(Entrées d'un jeu de données)
================
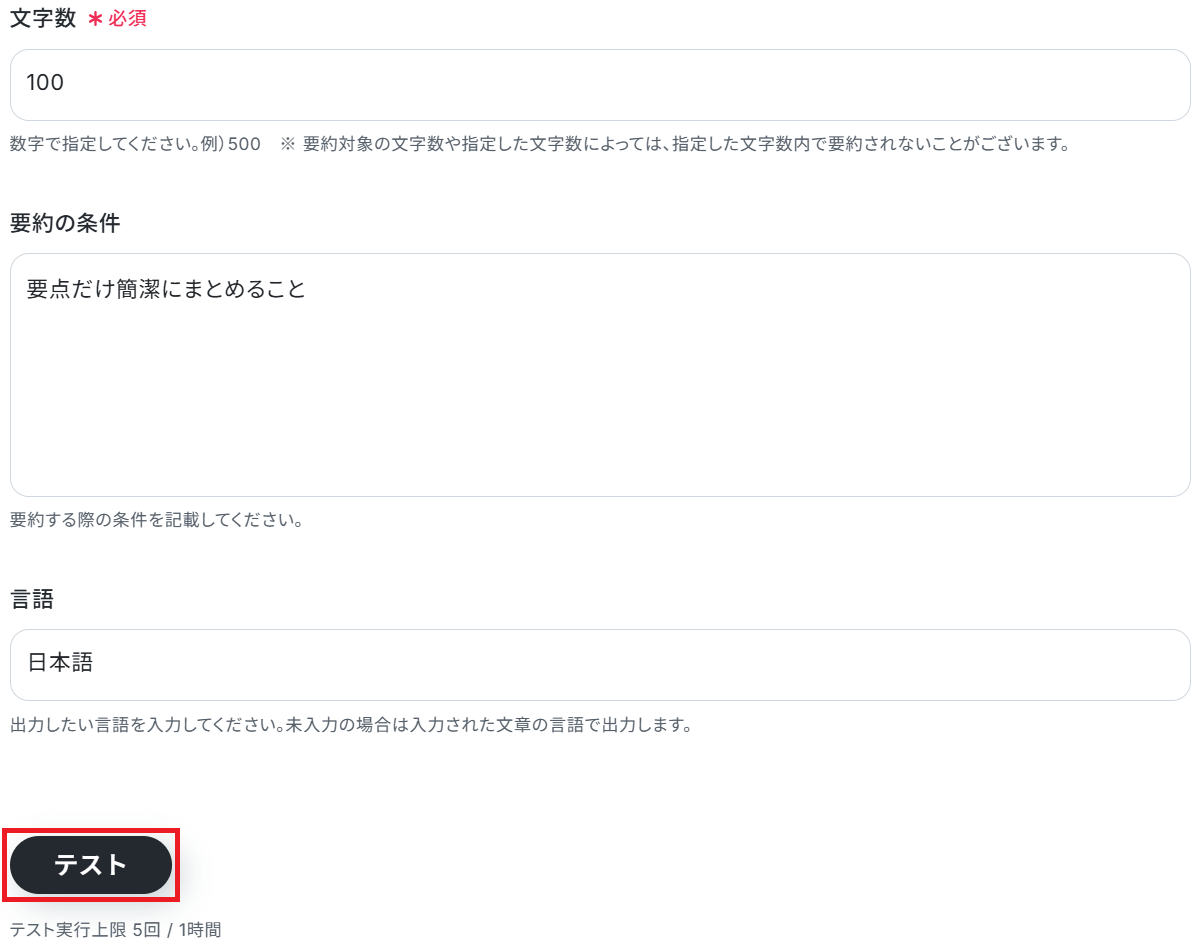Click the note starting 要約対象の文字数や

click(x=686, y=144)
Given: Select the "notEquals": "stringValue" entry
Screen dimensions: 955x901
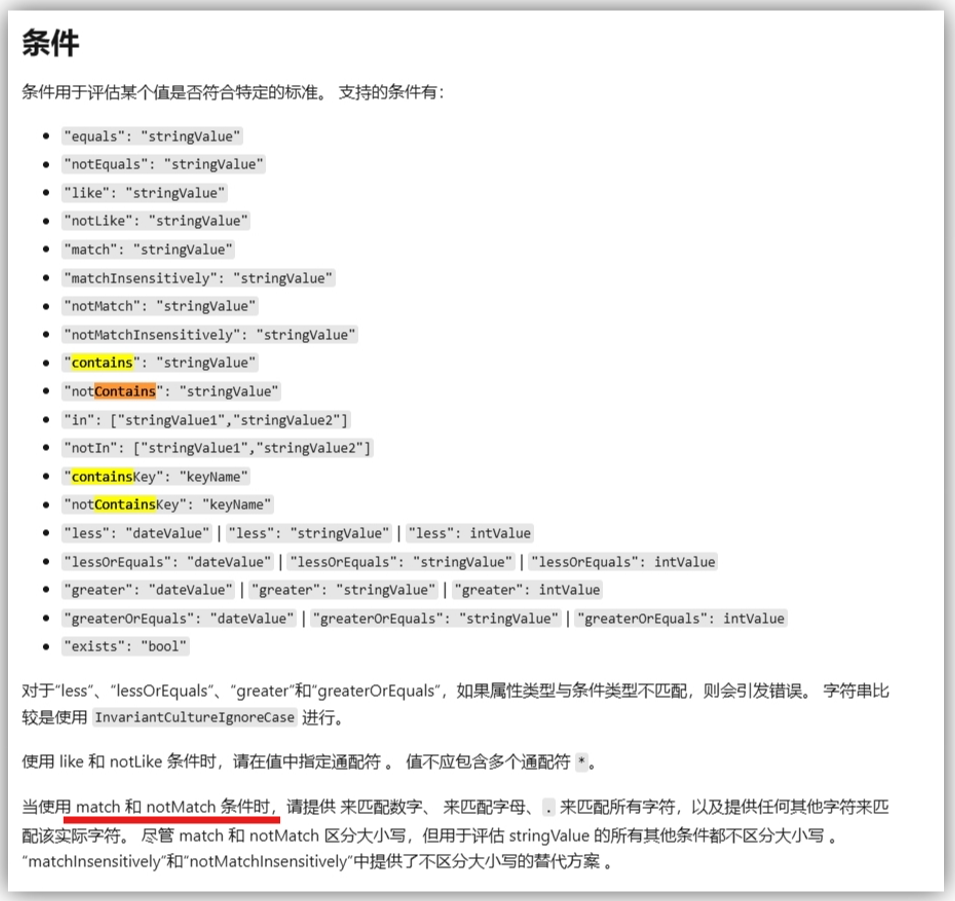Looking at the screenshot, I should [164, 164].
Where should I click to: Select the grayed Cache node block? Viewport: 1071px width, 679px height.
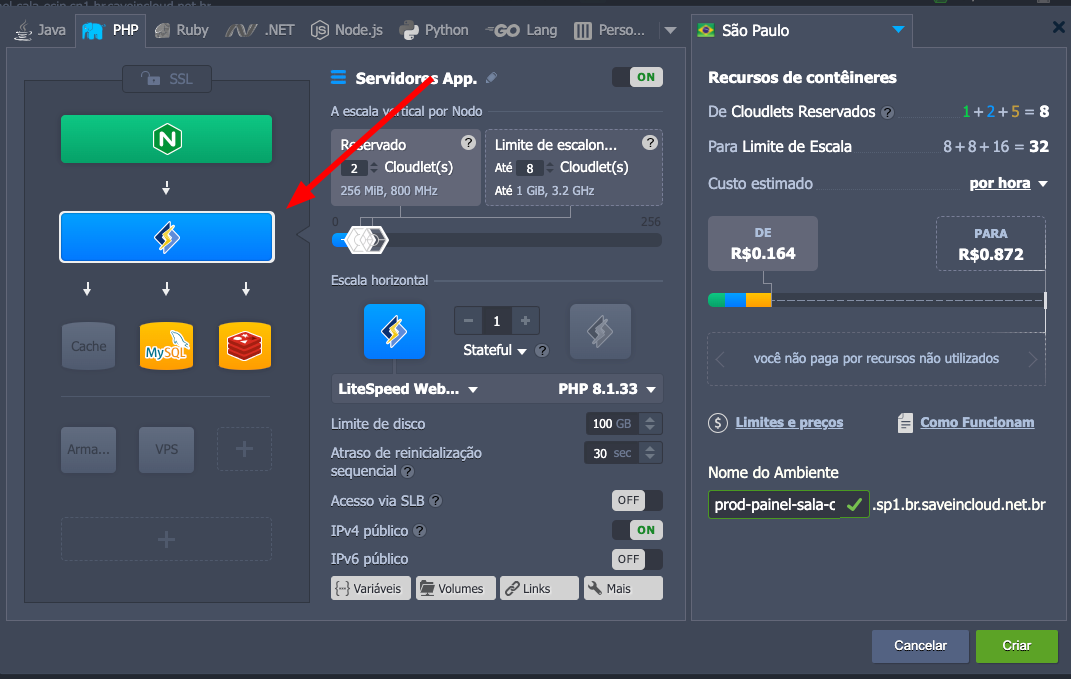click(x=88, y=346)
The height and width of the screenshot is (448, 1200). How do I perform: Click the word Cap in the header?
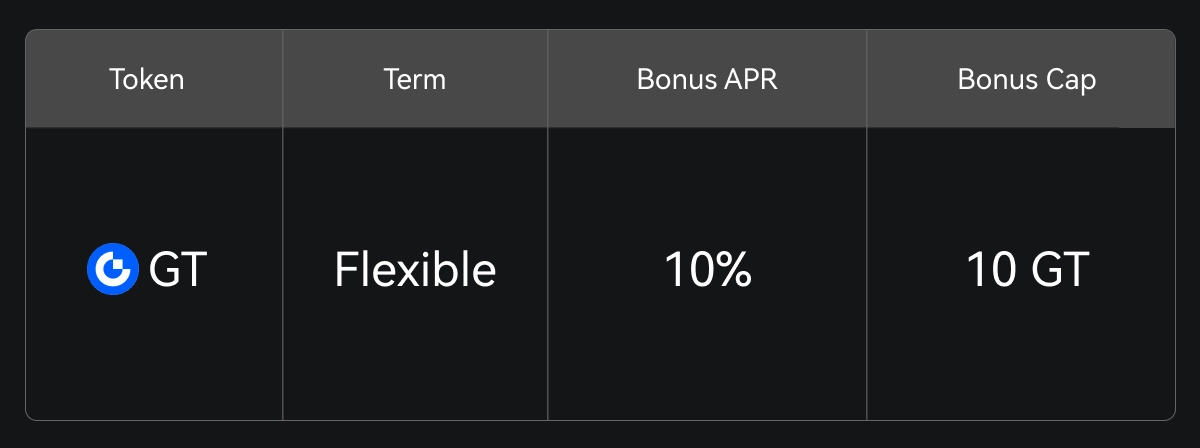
================
▶ [TRAVAIL À FAIRE]
Réécrivez sous forme de liste numérotée, sans les lignes vides, la partie des entrées qui commence par la ligne contenant « Given: Select the » et se termine par la ligne contenant « click(x=88, y=346) », ces deux lignes comprises. Ne reprenez pas les images dans votre réponse.

▶ [CORRIGÉ DE L'EXERCICE]
1. Given: Select the "notEquals": "stringValue" entry
2. Screen dimensions: 955x901
3. Looking at the screenshot, I should [164, 164].
4. Where should I click to: Select the grayed Cache node block? Viewport: 1071px width, 679px height.
5. click(x=88, y=346)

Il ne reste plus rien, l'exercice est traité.